The UN’s human rights chief has been weighing in on recent killings committed by State authorities, or by rogue members of State military forces, emphasizing that all Governments must strictly abide by international law and hold those who serve, accountable for any violations.
In a statement released on Wednesday, UN High Commissioner for Human Rights, Michelle Bachelet, welcomed the acknowledgement by the Government of Cameroon – following a national investigation – that members of its military were involved in the deaths of at least 13 people in a village in the country’s northwest region, as well as the announcement of new legal proceedings against them.

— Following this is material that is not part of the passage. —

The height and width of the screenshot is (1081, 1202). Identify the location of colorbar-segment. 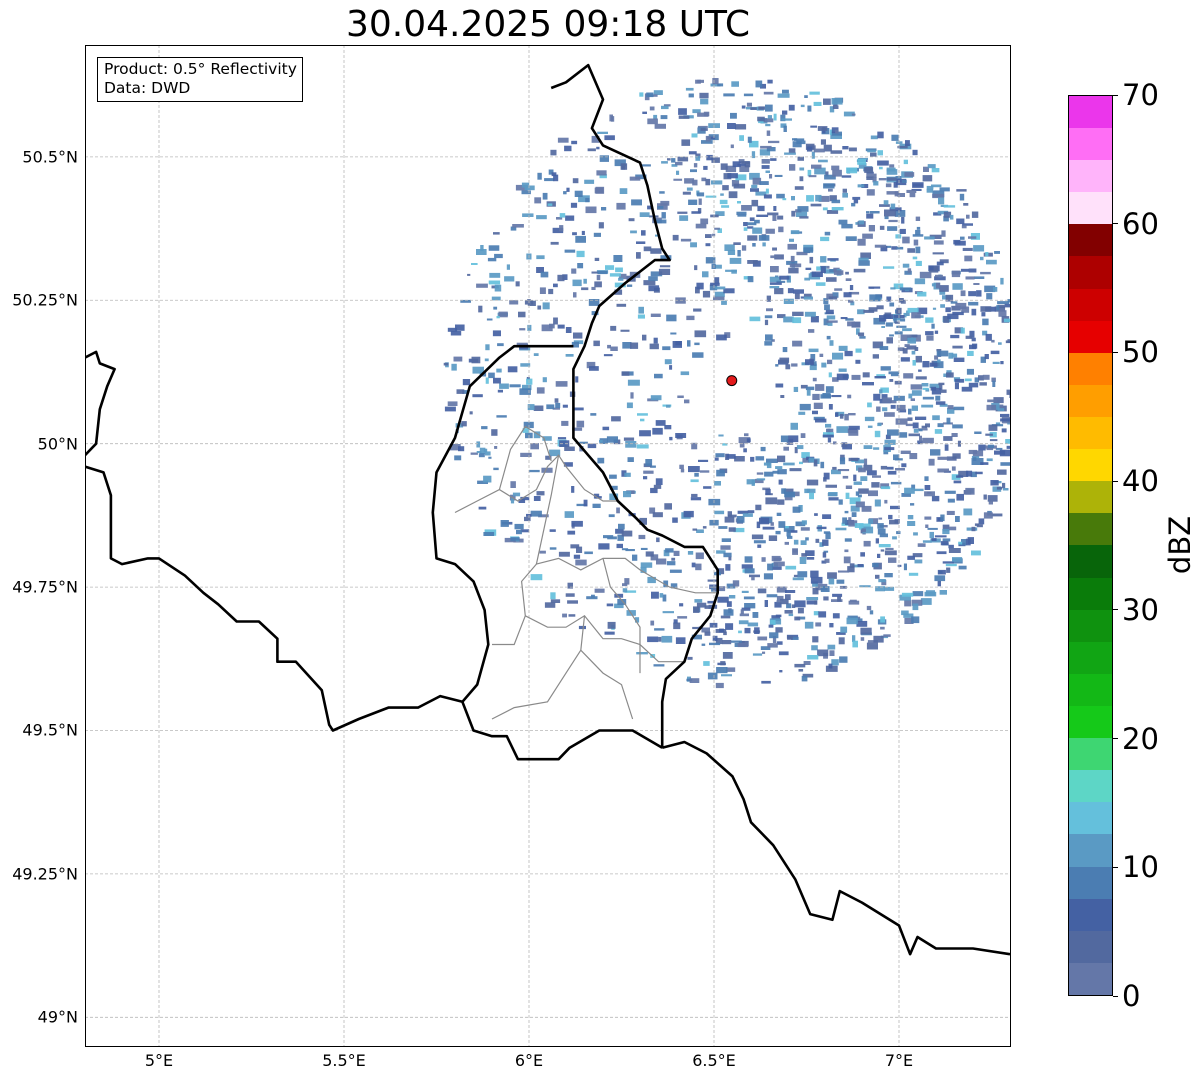
(1090, 946).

Allegations began to circulate in February that three Cameroonian soldiers were involved in the killing of members of an armed separatist group, along with others, in the village of Ngarbuh, in the country’s northwest. Hundreds of thousands have been displaced there in recent years by clashes between national forces and separatists.
OHCHR was among a range of voices calling on the Government to ensure that its security forces conduct themselves in strict accordance with international law during all operations.
A commission established to investigate the killings found that two soldiers and a gendarme, aided by 10 members of a vigilante committee, stormed Ngarbuh and shot dead five members of the separatist group.
When the servicemen discovered that women and children had been killed as a result of the operation, they panicked and burned down houses to try to cover up their actions.
“I welcome the Government’s decision to set up a national commission of inquiry…to look into these killings,” said the OHCHR chief. “It is now essential that all those responsible for the deaths of the people in the village of Ngarbuh are held fully to account in a fair and transparent judicial process.”
Cameroonian authorities have said that legal proceedings are being initiated against the three servicemen and that they are continuing to search for the vigilante members.